[EXERCISE BRIEF]
Scan the listing below for the string "width" and copy each line where it turns up.

[DATA EXTRACT]
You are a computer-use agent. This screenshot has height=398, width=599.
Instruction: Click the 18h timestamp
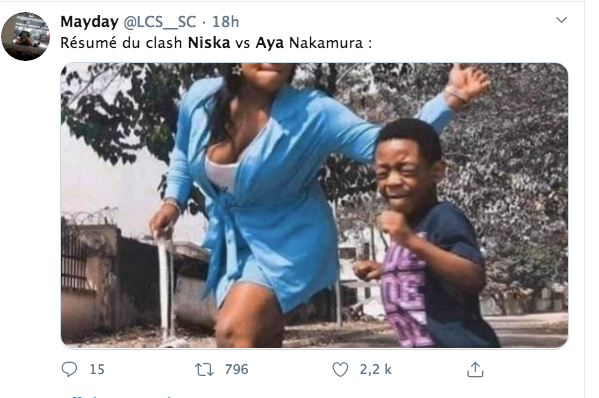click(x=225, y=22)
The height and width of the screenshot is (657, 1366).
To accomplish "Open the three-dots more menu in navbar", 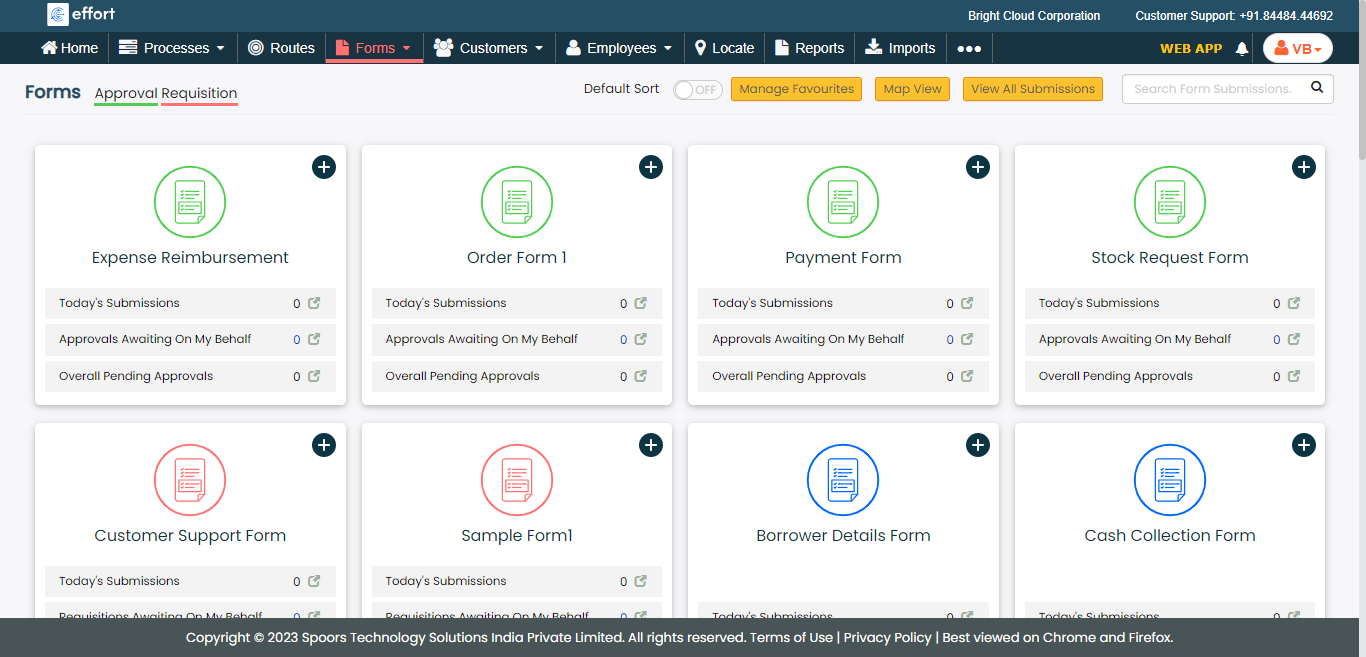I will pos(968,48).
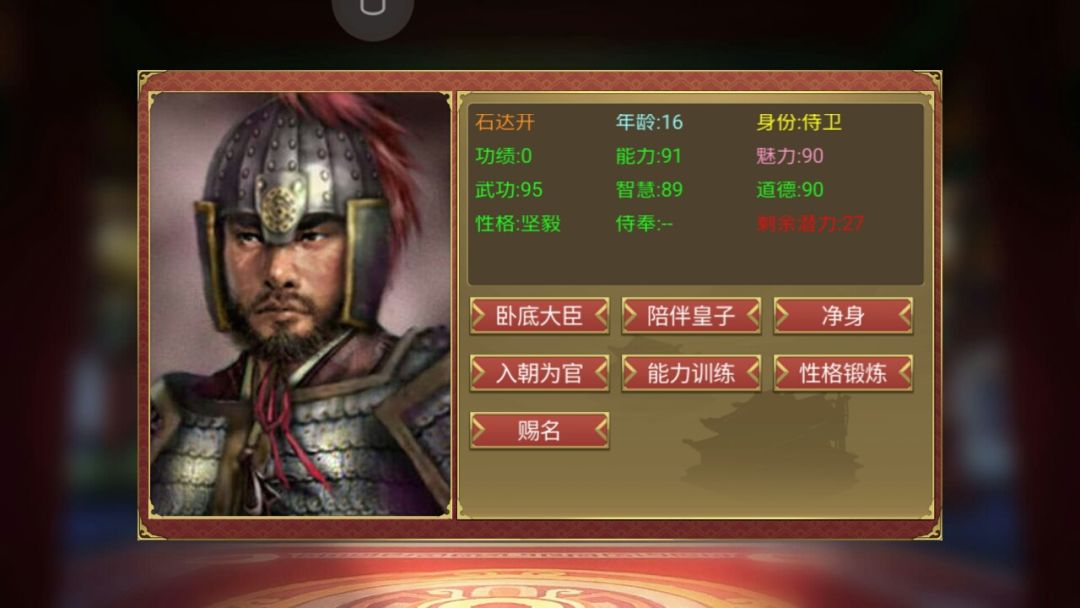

[RESPONSE BELOW]
You are a computer-use agent. This screenshot has height=398, width=599.
The height and width of the screenshot is (657, 1366).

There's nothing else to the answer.